El puente sobre el río guay


Desde hace ya algunos años me divierte seguir en la prensa las actividades de los políticos en su tiempo libre, que a veces es mucho. No sabría decir por qué, pero creo que mi afición empezó cuando vi una fotografía de la entonces ministra de Medio Ambiente, Isabel Tocino, vestida de pastorcilla; no recuerdo la fecha ni la estación, pero para mí aquel día comenzó la primavera. Con el paso del tiempo he visto a Fraga jugando al dominó en Vilalba, los bañadores de Aznar y a Zapatero montañero, en una difusión de la pseudoprivacidad que, supongo, los asesores de imagen consideran positiva.

Pues bien, creía haberlo visto todo hasta que la pasada semana los medios de comunicación difundieron un posado y un vídeo de las vacaciones del presidente del Gobierno en el que paseaba por el entorno del río Umia.
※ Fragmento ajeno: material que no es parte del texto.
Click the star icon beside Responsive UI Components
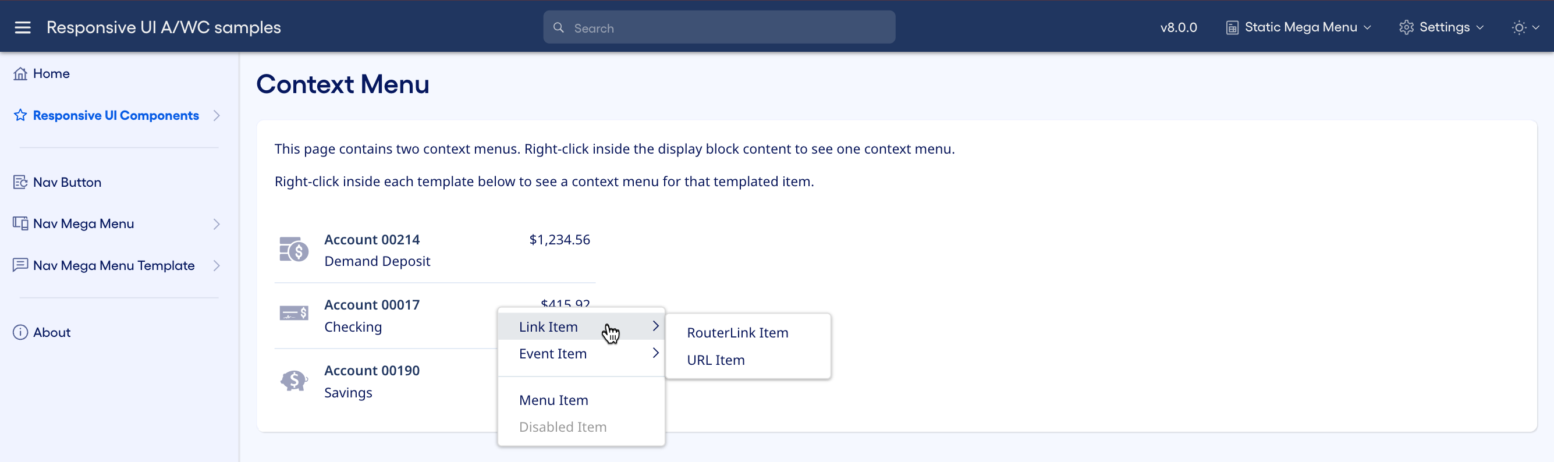This screenshot has width=1554, height=462. click(x=21, y=115)
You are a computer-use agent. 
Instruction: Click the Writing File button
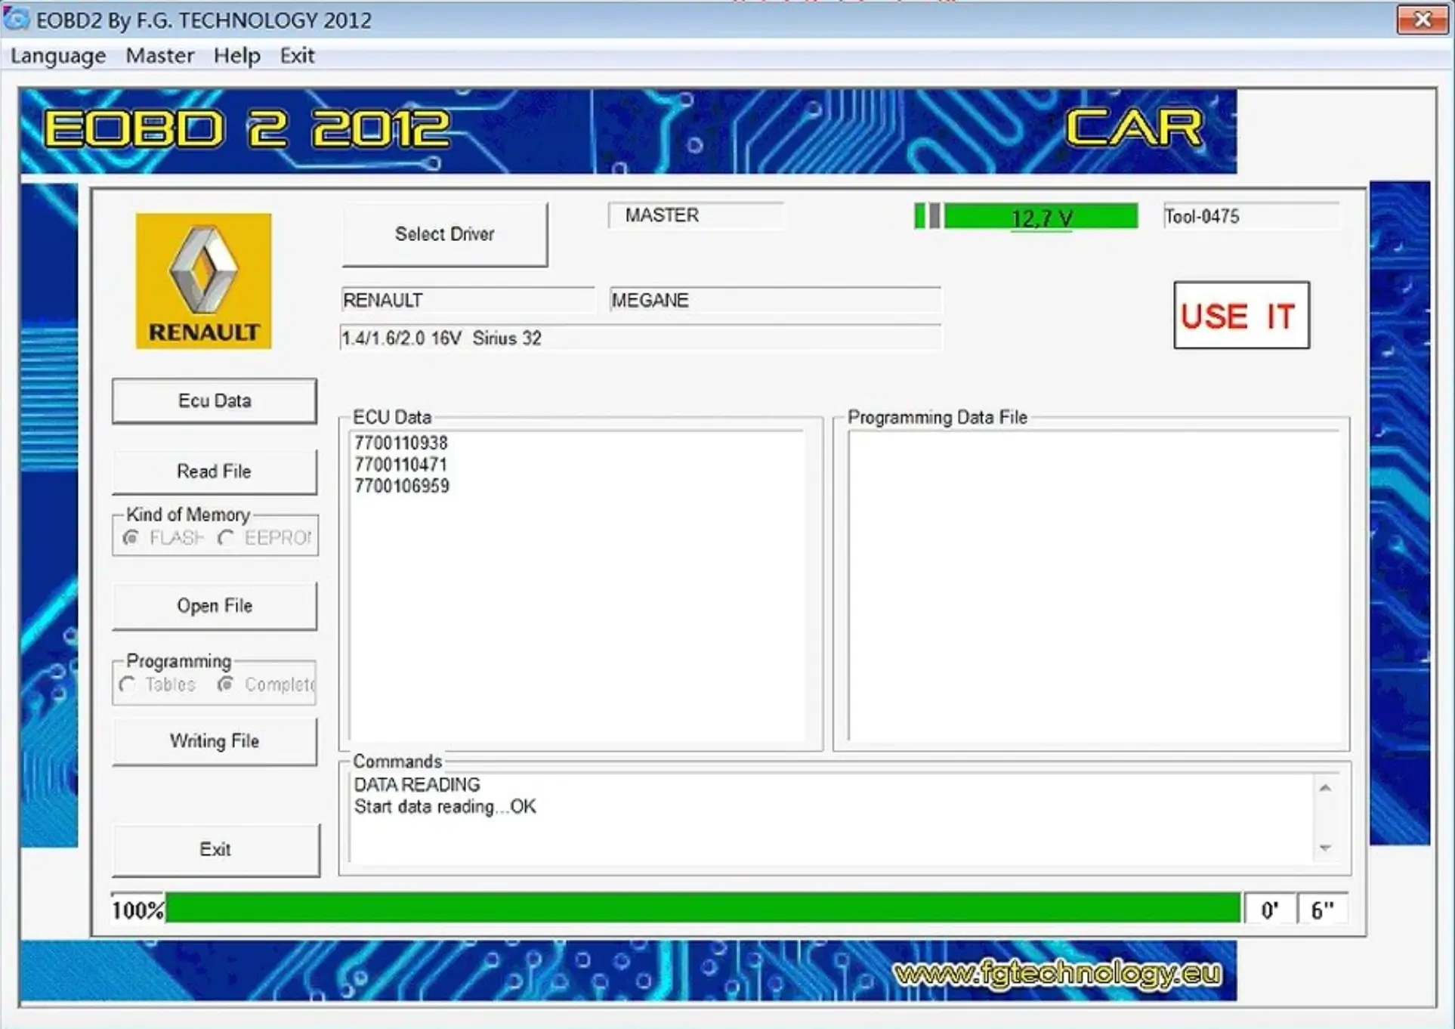214,740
Para mi sorpresa, aparecían espontáneamente decenas de altos cargos de su partido ataviados con la indumentaria estival, propia de la nueva onda dominante, conversando animadamente; una especie de toque de reunión, en el que solo faltó el «Viva Honduras».

No comentaré si la citada vestimenta era la más adecuada para la aventura, aunque viendo los apuros del alcalde coruñés con la chaqueta en el brazo, a modo de galán, me inclinaría por el no. Lo que sí me sorprendió es que en aquella aparente marabunta de cargos públicos reinaba un perfecto orden jerárquico, transformando un informal paseo en una especie de procesión, con devoción al santo. Créanme, hace mucho tiempo que no he visto algo tan poco natural y creo que es de justicia reconocer el arrojo del presidente de la Xunta al atreverse, obviamente también las damas, a saltarse la uniformidad.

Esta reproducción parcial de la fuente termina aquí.